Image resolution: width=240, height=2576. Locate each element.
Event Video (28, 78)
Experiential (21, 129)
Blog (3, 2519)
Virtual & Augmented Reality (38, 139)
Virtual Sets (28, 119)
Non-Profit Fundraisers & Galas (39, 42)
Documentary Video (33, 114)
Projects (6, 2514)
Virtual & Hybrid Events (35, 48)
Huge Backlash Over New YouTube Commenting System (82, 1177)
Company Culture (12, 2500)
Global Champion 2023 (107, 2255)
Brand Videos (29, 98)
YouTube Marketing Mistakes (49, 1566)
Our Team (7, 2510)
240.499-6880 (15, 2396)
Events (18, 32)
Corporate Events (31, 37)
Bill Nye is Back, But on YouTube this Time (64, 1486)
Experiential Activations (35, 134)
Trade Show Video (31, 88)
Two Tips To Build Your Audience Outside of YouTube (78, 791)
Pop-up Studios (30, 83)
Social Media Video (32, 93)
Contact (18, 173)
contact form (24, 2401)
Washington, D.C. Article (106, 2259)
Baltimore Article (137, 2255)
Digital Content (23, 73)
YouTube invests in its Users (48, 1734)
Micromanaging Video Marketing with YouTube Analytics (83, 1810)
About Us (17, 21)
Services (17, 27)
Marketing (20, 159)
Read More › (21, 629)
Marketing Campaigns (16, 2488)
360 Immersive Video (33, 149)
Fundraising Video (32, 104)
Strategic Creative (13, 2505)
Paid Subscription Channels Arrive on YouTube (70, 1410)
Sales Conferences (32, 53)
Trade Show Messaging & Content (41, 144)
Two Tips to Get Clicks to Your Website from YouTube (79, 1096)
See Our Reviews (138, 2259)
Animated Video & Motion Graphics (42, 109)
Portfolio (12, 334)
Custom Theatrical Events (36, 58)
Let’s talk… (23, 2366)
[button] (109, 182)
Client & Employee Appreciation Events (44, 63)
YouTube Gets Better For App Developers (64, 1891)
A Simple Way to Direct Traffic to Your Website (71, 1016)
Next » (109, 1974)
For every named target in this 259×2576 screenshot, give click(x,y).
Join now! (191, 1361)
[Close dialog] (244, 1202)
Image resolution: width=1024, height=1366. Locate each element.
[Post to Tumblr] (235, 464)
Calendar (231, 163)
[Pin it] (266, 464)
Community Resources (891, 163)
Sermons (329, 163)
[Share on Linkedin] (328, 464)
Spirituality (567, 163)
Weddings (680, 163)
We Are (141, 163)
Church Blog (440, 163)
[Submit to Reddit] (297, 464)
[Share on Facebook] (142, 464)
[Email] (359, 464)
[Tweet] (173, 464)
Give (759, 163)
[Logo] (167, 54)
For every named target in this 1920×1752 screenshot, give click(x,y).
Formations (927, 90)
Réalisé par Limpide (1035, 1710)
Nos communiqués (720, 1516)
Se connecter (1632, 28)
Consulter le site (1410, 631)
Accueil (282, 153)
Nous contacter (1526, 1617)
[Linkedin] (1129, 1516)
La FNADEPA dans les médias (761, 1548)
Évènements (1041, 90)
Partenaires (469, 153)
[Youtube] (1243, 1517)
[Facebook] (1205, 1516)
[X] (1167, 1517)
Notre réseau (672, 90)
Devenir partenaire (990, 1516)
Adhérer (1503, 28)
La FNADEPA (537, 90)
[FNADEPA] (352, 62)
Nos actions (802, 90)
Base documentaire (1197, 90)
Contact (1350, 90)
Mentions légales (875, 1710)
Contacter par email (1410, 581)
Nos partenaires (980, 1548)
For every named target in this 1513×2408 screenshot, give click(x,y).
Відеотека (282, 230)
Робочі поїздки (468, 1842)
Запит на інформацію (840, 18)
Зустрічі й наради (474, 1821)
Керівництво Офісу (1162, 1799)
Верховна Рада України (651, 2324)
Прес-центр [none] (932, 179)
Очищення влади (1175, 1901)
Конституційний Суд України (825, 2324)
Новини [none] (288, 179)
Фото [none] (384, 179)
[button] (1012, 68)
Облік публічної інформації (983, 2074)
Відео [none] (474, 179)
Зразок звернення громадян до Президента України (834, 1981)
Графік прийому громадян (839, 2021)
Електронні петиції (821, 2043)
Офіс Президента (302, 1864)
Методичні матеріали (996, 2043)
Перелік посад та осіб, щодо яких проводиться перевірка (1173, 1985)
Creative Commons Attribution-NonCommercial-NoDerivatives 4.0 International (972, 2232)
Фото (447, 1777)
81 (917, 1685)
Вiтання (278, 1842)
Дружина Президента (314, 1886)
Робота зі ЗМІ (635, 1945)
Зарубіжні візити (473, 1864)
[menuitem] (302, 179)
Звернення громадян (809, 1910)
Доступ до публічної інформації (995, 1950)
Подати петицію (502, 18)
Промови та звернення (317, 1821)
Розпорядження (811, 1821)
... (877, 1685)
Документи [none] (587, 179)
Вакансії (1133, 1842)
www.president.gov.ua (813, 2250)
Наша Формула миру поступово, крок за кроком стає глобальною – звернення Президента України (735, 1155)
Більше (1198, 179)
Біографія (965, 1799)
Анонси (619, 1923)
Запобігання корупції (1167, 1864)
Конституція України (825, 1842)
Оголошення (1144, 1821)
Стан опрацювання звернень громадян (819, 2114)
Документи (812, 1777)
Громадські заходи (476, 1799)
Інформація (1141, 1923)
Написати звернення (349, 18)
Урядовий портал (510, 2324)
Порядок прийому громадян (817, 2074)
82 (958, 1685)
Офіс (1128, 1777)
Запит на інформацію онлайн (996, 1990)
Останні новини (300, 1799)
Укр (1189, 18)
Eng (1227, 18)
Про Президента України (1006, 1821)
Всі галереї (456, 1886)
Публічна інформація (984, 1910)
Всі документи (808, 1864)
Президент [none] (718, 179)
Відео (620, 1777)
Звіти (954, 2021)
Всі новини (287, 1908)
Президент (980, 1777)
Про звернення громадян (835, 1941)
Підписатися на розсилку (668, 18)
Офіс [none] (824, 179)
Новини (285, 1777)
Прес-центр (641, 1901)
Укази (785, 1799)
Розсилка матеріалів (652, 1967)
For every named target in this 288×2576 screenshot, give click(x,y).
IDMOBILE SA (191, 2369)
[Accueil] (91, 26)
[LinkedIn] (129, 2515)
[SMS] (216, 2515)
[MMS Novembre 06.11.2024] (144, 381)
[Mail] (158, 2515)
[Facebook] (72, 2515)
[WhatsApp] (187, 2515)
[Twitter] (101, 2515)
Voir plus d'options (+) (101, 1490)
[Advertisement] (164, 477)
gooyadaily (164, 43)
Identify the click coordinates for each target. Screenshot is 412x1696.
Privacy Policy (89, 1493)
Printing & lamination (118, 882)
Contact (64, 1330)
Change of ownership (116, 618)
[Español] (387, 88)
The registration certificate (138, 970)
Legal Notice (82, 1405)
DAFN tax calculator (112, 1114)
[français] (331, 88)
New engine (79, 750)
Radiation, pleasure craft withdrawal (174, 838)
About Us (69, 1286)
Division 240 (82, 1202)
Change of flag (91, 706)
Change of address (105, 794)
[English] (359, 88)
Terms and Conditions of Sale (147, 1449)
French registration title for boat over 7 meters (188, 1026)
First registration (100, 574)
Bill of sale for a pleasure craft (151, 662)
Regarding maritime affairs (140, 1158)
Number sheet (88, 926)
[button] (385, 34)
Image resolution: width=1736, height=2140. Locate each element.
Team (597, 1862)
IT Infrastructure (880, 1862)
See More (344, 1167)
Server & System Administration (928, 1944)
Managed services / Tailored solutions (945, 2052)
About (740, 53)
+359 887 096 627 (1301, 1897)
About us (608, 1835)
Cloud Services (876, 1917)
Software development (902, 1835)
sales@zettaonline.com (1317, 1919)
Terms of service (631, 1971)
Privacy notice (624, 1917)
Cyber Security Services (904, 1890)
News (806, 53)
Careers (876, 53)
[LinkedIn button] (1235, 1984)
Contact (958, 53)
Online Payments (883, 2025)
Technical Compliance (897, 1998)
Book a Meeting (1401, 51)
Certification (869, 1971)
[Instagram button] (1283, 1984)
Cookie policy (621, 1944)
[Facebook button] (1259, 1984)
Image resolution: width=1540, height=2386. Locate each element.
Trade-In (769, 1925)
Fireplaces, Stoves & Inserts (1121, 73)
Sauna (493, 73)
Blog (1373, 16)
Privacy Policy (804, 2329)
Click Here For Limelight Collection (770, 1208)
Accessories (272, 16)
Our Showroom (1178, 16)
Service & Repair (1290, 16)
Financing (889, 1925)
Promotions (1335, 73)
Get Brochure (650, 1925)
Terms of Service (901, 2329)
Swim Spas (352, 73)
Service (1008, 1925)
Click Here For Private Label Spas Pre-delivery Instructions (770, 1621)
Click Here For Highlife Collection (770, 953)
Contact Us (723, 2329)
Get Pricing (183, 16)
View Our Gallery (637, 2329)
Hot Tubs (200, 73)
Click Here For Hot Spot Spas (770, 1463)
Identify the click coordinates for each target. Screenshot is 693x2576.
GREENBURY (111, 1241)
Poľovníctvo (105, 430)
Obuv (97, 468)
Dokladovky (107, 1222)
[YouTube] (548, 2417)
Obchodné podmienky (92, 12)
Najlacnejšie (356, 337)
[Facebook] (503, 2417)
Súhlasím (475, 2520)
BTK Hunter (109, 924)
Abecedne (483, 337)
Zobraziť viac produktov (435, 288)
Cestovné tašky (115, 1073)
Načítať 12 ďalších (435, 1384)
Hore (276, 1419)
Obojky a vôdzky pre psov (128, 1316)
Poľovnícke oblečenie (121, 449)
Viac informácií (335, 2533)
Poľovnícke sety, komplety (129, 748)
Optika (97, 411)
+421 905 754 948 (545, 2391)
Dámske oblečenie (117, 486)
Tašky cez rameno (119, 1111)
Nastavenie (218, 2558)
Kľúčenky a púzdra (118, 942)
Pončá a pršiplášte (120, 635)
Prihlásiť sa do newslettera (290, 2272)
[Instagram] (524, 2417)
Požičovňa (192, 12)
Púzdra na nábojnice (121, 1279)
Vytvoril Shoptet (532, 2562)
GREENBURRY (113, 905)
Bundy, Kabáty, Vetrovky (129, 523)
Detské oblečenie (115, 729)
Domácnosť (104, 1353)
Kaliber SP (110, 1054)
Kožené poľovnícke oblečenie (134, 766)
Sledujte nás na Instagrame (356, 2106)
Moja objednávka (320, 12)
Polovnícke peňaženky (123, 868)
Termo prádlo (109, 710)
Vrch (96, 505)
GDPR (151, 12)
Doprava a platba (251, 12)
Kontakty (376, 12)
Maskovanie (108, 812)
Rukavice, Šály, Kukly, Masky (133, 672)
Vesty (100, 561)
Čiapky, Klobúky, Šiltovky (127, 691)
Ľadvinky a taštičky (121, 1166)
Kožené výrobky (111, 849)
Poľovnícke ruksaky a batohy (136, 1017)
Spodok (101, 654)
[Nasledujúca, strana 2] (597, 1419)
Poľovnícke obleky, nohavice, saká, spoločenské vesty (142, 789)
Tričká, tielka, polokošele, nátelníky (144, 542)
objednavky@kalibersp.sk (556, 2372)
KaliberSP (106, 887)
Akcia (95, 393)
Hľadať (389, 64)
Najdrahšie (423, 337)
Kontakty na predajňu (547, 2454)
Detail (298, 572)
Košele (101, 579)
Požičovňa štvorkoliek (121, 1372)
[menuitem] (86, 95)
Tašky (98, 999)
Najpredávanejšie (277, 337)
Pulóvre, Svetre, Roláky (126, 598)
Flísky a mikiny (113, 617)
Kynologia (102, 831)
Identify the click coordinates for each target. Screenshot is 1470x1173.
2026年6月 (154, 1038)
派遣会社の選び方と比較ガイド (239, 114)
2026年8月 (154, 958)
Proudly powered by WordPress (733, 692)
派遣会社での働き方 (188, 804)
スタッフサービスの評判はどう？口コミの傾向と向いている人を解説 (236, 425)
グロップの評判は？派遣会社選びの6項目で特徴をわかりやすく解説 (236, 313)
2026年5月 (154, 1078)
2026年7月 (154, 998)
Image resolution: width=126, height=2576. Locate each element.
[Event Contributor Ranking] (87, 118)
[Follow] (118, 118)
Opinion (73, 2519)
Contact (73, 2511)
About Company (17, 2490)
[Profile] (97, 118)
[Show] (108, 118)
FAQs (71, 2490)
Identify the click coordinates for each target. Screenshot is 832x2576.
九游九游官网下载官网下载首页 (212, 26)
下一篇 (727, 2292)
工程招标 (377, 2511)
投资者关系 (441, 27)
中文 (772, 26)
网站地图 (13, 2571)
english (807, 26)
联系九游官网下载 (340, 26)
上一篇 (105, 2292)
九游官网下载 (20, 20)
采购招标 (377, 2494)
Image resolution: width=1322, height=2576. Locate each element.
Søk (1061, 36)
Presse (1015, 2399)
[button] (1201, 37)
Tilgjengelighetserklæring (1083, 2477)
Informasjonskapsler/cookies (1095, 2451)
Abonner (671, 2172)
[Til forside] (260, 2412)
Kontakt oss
··········
#### PROBLEM DETAILS:
Which lines in the listing above hold the word "Image"? Show each of them.

#### EXERCISE OUTPUT:
Image resolution: width=240, height=2576. Locate each element.
Image resolution: width=1024, height=1366. Locate each element.
Image resolution: width=1736, height=2140. Locate each element.
Image resolution: width=1540, height=2386. Locate each element.
Image resolution: width=126, height=2576. Locate each element.
Image resolution: width=1322, height=2576. Locate each element.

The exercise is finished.